Через несколько дней я опять собрался к Васильеву, решил отнести ему другую книгу, более серьезную — «Особый район Китая». Но что-то останавливало меня. Какая-то нерешительность меня сковывала. И я позвонил в клинику. Лечащего врача Куликова не было. Не было и главного врача хирургического отделения Егорова.
— А как себя чувствует Виктор Васильевич Васильев? — спросил я.
— Плохо, — ответила дежурная.
— Умирает?
— Да нет. Но плох.
— Обострение?
— Да, — подтвердила женщина.
— Я собирался к нему зайти.
— Ему сейчас, наверное, не до вас. Жена возле него все время дежурит.
Огонь внутри Васильева разгорался.
Такой ясный вокруг стоял день. Светлый, шелестяще-лиственный, весь под ветром, синим ветром над городом, над рекой Великой, и там, над Глубоким, ветер был видим, тоже шелестел и тоже синий. Там, в Глубоком, по-прежнему деловито работали механизмы, двигались люди, достраивалась зерносушилка… И этот голос женщины, интеллигентный, телесный, сильный… И редкие листья, летящие по воздуху. А утром только что был мороз. Я дал на студию телеграмму и заказал телефонный разговор с режиссером.
Съемочная группа приехала после Октябрьских торжеств, Васильев был уже в Глубоком. Он лежал в маленькой комнате, в спальне, и жена, профессиональная медичка, не отходила от него. По словам жены, Васильеву стало дома получше, и мы готовились записать его размышления о жизни, о делах, о земле — обо всем том, среди чего Виктор Васильевич вырос, о чем кровно болел душой и без чего не представлял себе жизни. Только, передала мне Нина Алексеевна, Виктор Васильевич хотел бы вначале обсудить план своего выступления и просит меня во время выступления поддерживать его вопросами.

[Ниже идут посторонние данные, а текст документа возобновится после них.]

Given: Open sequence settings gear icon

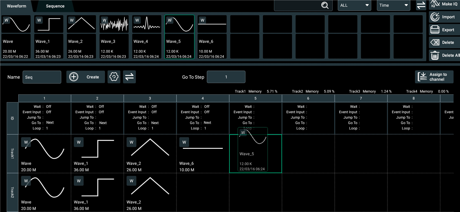Looking at the screenshot, I should [x=114, y=77].
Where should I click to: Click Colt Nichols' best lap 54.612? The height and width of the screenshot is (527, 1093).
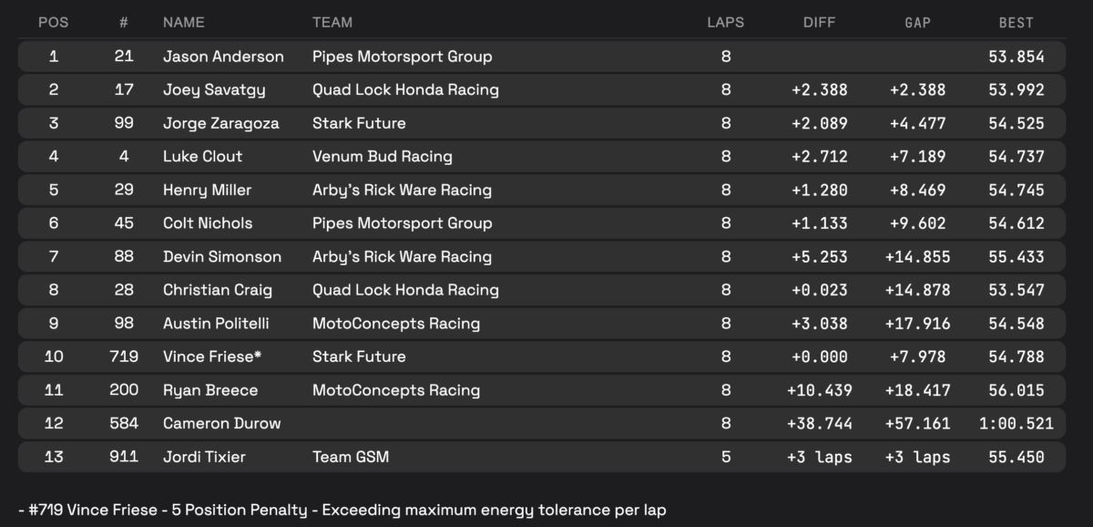(1016, 223)
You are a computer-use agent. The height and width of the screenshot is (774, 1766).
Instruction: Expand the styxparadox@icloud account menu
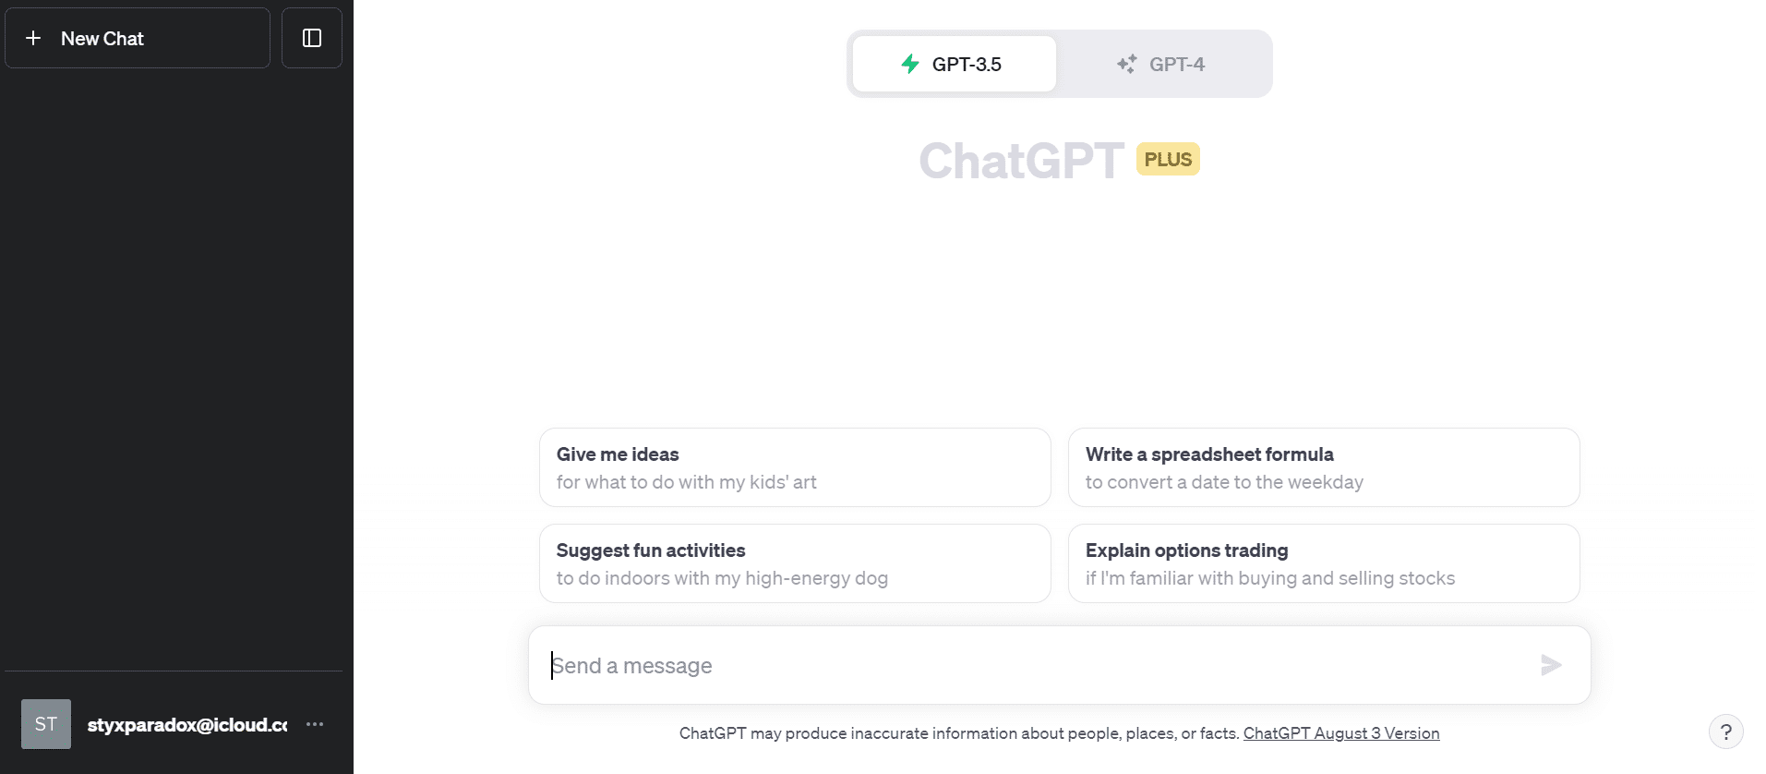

Совершенно невозможно передать ту невыразимо горькую атмосферу, в которой ребята устанавливали среди гостиной аппаратуру, освещение, занимали свои места. Все двигались как бы в спрессованном воздухе и чувствовали гнетущее неудобство. С другой стороны, все понимали, особенно Нина Алексеевна, что сделать это необходимо, потому что человек большой, заслуженный, умудренный огромным личным опытом, опытом сложным и непредвзятым, должен сказать все, что он думает о своем деле. Все, кроме него, знали, что это последняя возможность. Да и он сам, пожалуй, об этом догадывался. Тем замечательнее мужество этого удивительного мужчины.
— Ах, Юрий Николаевич, какая бы это была радость, если бы не в такое время, — сказала Нина Алексеевна, провожая меня в комнату к Виктору Васильевичу, негромко и печально. — Если бы пораньше.
Глаза у Нины Алексеевны были заплаканные, но сухие. Виктор Васильевич лежал в постели почти через всю маленькую комнату, лицом к окошку, и совсем уже не был похож на того Васильева, которого я видел в клинике. Он катастрофически похудел, дышал со свистом, через силу, глаза и лицо обесцветились. Он весь трепетал на том хищном огне, который съедал его изнутри. На правой стороне лица, от уха далеко вниз, лежал пластырь. От обилия принимаемых лекарств или подругой причине здесь нагноились железы, и пришлось нарыв этот вскрыть. Но внутренняя сила, огромный запас мужества и воли, которым его наделила природа, которыми его вспоила земля, которые всегда были его подчеркнутым достоинством, — требовательно и непреклонно давали себя знать. Я смотрел на Васильева и с удивлением думал о том, как ему хватает сил каждое утро по телефону досконально и придирчиво вникать в каждую мелочь совхозной жизни, как ему хватает сил в течение дня приглашать, принимать и даже вызывать к себе своих наиболее важных сотрудников. Да и люди сами шли к нему. Единственный, кто ни разу не зашел и даже не позвонил, — это председатель сельсовета Бурунов.